Por Ronne Oliveira
Uma recente decisão da Justiça trouxe novos desdobramentos na disputa territorial na Mata de São João, na Linha Verde, litoral norte da Bahia. A decisão determina a suspensão do processo administrativo conduzido pelo Instituto Nacional de Colonização e Reforma Agrária (Incra) para demarcação do território em benefício da Associação dos Remanescentes do Quilombo Riacho Santo Antônio — Jitaí.
Questionado pelo Bahia Notícias, o Incra confirmou que, devido à decisão judicial, o processo de regularização fundiária segue suspenso parcialmente até que tenha novas atualizações.
“A comunidade quilombola Santo Antônio de Jitaí, em Mata de São João, possui processo de regularização fundiária aberto junto ao Incra. No entanto, os trabalhos de regularização fundiária foram suspensos devido à decisão judicial de 10 de outubro de 2024, sob pena de multa diária a ser aplicada a esta instituição”, confirma o órgão.
A região vive um cenário complexo de disputa territorial, com uma forte dependência turística como motor econômico para muitos moradores. Próxima à comunidade que busca o título garantido de propriedade quilombola, há uma extensa fazenda que cerca a região, em confronto direto com uma área privada.
“Nesse contexto, embora a FCP tenha emitido uma certidão de autodefinição como remanescente de quilombo em favor da Comunidade Riacho Santo Antônio – Jitaí, este ato administrativo pode ser invalidado, desde que os demandantes comprovem os atos constitutivos do seu direito”, revela a decisão.
Contudo, longe do conflito direto entre os moradores autodeclarados quilombolas e o senhor Paulo Roberto, proprietário de terras na região, fica uma vila próxima à costa chamada de Vila do Santo Antônio, que alega que os grupo da Associação Jitaí não tem validade.
ENTENDA O CASO
Os moradores das terras chamadas de Riacho do Santo Antonio vivem como uma comunidade simples com algumas famílias, os líderes desse grupo se autodeclararam um quilombo, sendo reconhecido pela Fundação Palmares (FCP) ainda em 2022. Esse grupo de moradores vivem representados pela Associação Jitaí.
Imagem interna da vila do Riacho do Santo Antonio do Jitaí | Foto: Reprodução / Sheila Brasileiro
Desde 2009, a região e as terras que rodeiam a comunidade são palco de conflitos diretos com o fazendeiro Paulo Roberto Souza. Ao Bahia Notícias, o grupo autodeclarado quilombola alega que esse fazendeiro deseja a expulsão e alegam receber ameças e retaliações do fazendeiro.

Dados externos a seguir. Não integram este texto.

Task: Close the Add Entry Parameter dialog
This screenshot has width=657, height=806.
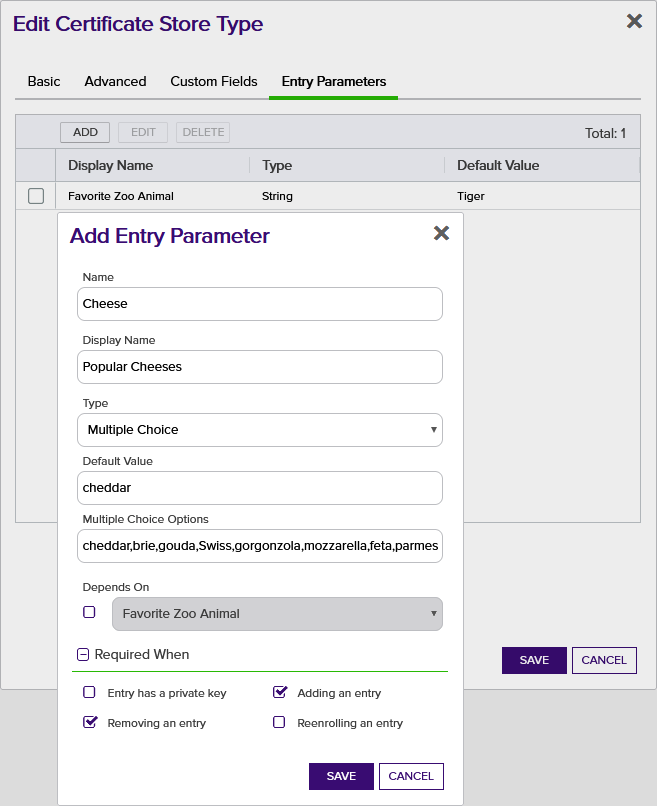Action: tap(441, 233)
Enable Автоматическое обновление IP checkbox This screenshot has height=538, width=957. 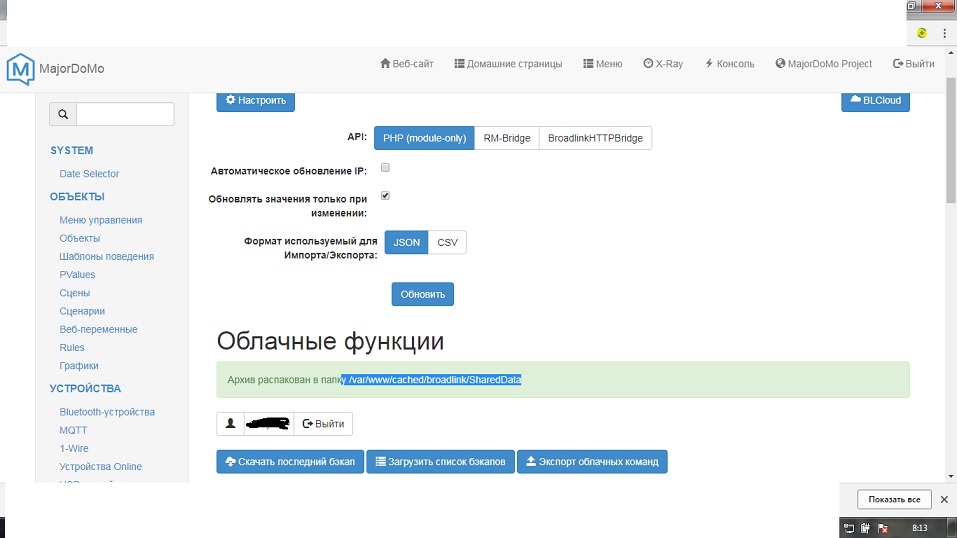pyautogui.click(x=385, y=168)
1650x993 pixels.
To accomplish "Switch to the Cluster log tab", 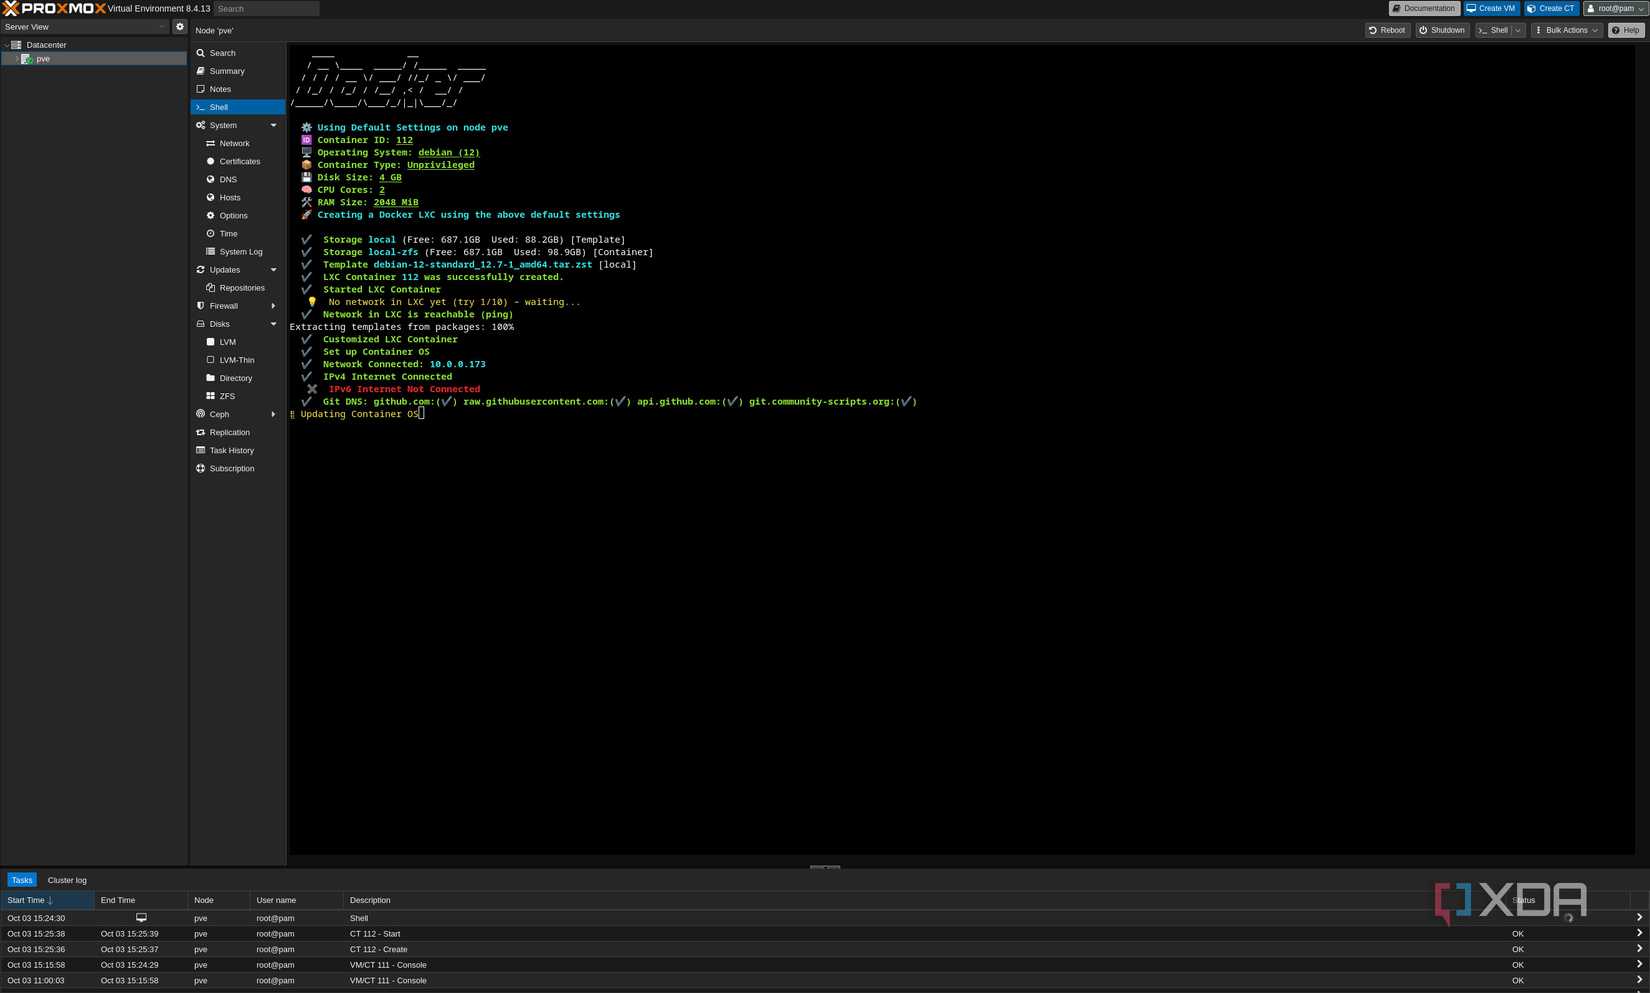I will click(x=67, y=880).
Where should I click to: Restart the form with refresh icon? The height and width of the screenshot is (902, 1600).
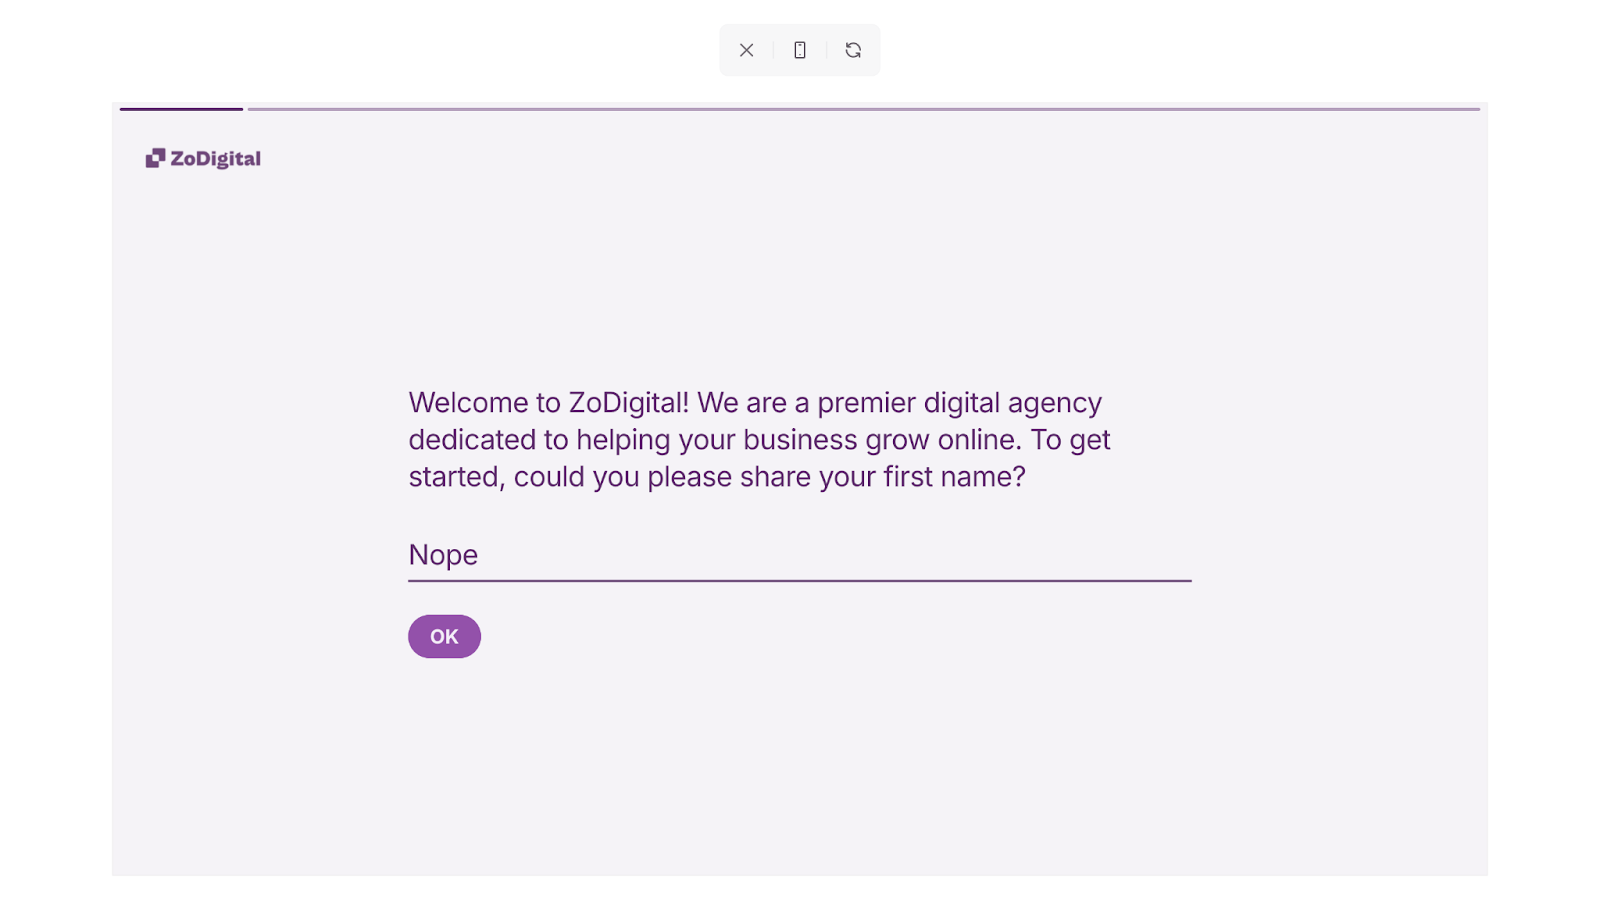(853, 50)

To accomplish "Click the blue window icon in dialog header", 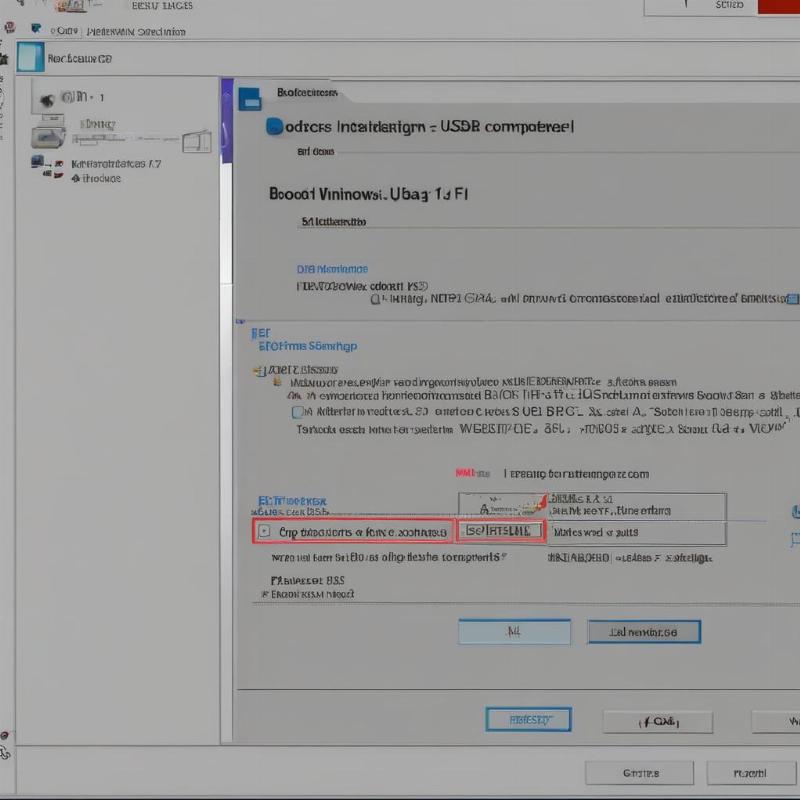I will (x=249, y=97).
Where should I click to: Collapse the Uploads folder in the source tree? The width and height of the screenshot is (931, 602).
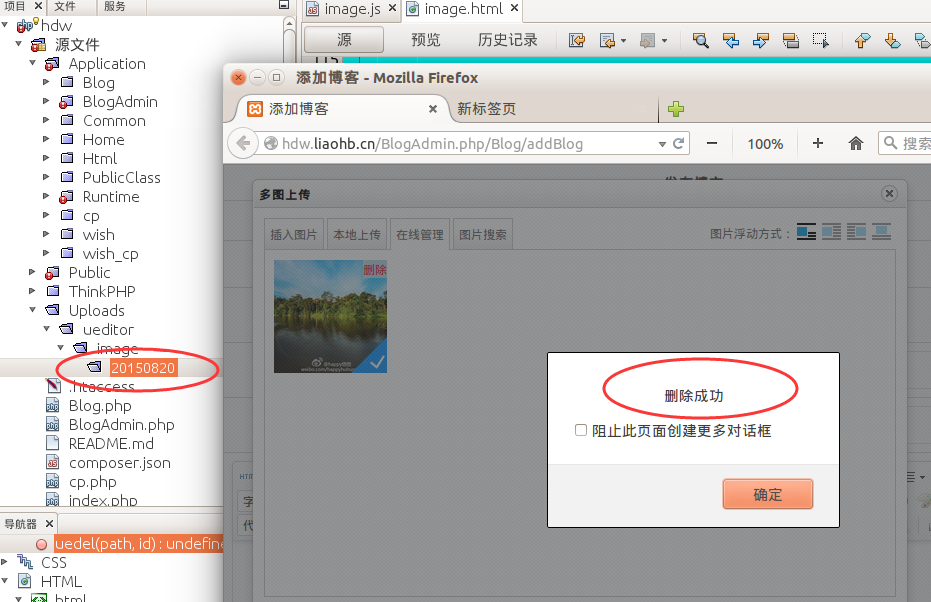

“Essa área é herança de minha avó. Somos quilombolas. Nós estamos aqui há muitos anos, mais de 100 anos, trabalhando, cuidando dos coqueiros. Nós temos provas disso. E agora eles querem tomar nossas terras da gente”, afirmou o morador Valmir de Oliveira na ocasião da disputa.
Ainda em 2009 a disputa foi levada aos tribunais com uma intensa troca de acusações. O fazendeiro alega que membros do grupo desmataram uma área próxima, e as lideranças e moradores do quilombo afirmam receber ameaças inclusive de agentes do estado como a polícia, como revelou o portal The Intercept.
Imagem da entrada da Vila Santo Antonio | Foto: Reprodução / Amavi
A menos de 4 km do conflito tem a Vila Santo Antônio, embora pouco conhecida, é cercada por destinos turísticos populares. Os moradores locais alegam que a reivindicação de território quilombola é uma tentativa fraudulenta de uma família que, ao longo da vida, teve pouco ou nenhum vínculo com a cultura e as tradições quilombolas.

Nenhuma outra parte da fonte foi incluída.